* **GIVEN PROBLEM**:
Write out every line of the records below word for word.
━━━━━━━━━━━━━━━━
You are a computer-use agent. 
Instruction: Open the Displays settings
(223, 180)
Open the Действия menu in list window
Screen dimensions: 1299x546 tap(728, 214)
━━━━━━━━━━━━━━━━
* **REPLY TO THE TASK**:
You are a computer-use agent. 
Instruction: Open the Displays settings
(223, 180)
Open the Действия menu in list window
Screen dimensions: 1299x546 tap(728, 214)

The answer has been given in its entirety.